Thelma Phoebe Mclean MBE (5 June 1921 – 25 December 2004), known professionally as Dolly Dyer (formerly Mack), was an Australian Gold Logie–winning radio and TV personality, and wife of fellow game-show host and performer Bob Dyer.

==Early life==
She was born and grew up in Sydney's eastern suburbs. Her father died when she was young and she was raised by her mother. The family nickname was "Mack", so she took the name Dolly Mack when she was employed as a showgirl in Sydney's Tivoli Theatre in 1940.

She met her husband there, literally running into him in a doorway. They married within two weeks at St John's, Darlinghurst, Sydney.

==Entertainment career==
During World War II, Dolly and Bob entertained Allied troops, including performing in South Pacific and New Guinea war zones.

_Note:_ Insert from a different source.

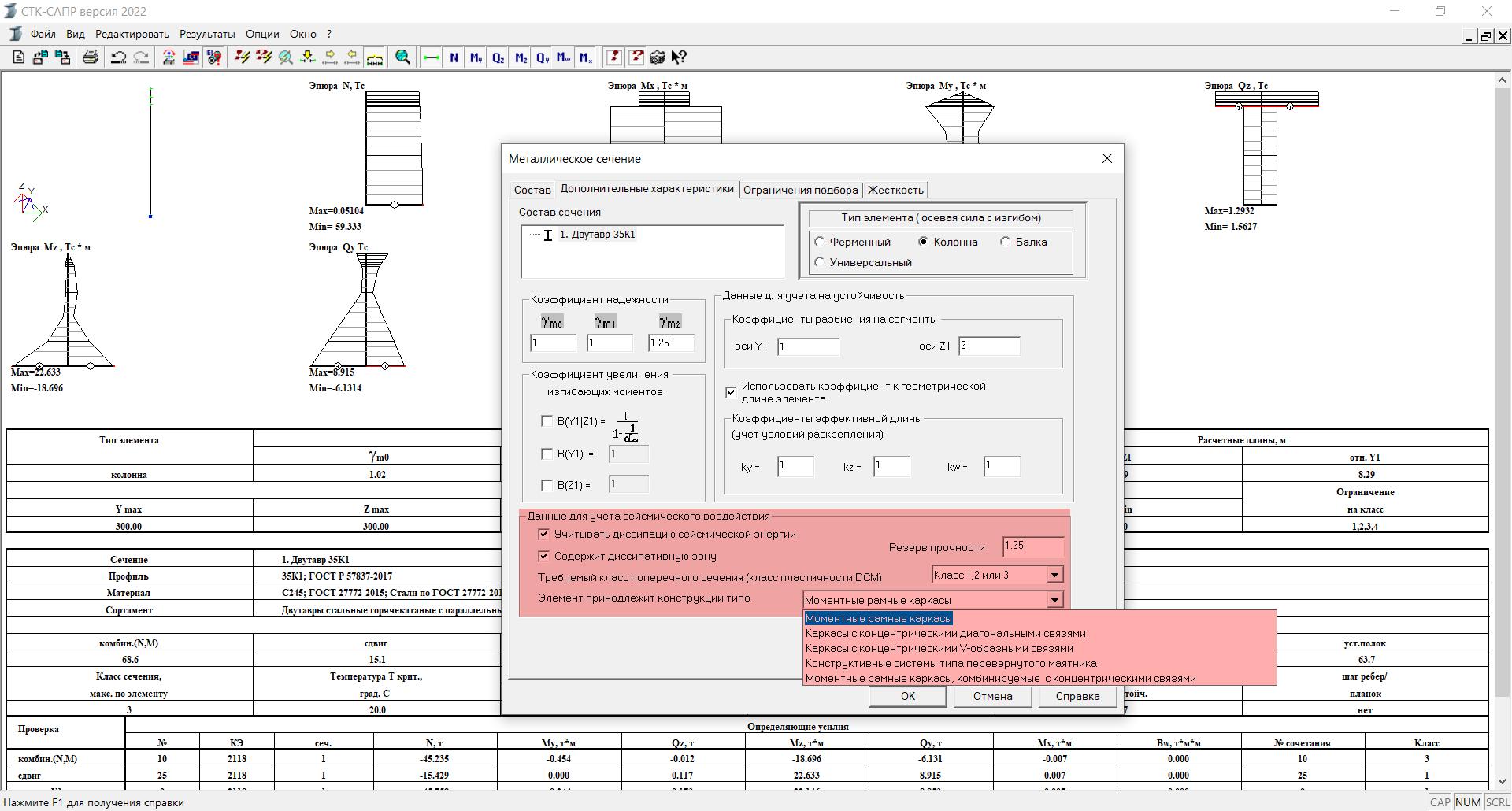Uncheck Учитывать диссипацию сейсмической энергии
The width and height of the screenshot is (1512, 811).
[543, 535]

After the war, Bob began the radio version of Pick a Box, which went to television in the late 1950s. Dolly appeared with him, introducing contestants and being a sidekick to Bob's humour.

==Retirement==
They both retired in 1971, shortly before the last episode of Pick-a-Box was screened.

That year, Bob and Dolly were awarded a Special Gold Logie "in recognition of their contribution to Australian TV".

==Honours ==
Both were listed on the 1971 Queen's Birthday Honours list, with Dolly being appointed a Member of the Order of the British Empire (MBE). Bob was not eligible for a substantive award as he was an American citizen, but he was appointed an Honorary Officer of the Order.

In retirement, Dolly and her husband found time for their shared love of deep-sea fishing. They both broke several records, with Dolly breaking a 12-year women's record for a black marlin weighing 297 kilograms.

After Bob's death in 1984, Dolly took up dancing, winning several medals for her performances.

==Death==
Dolly Dyer died of a stroke on Christmas Day, 2004. She was 83.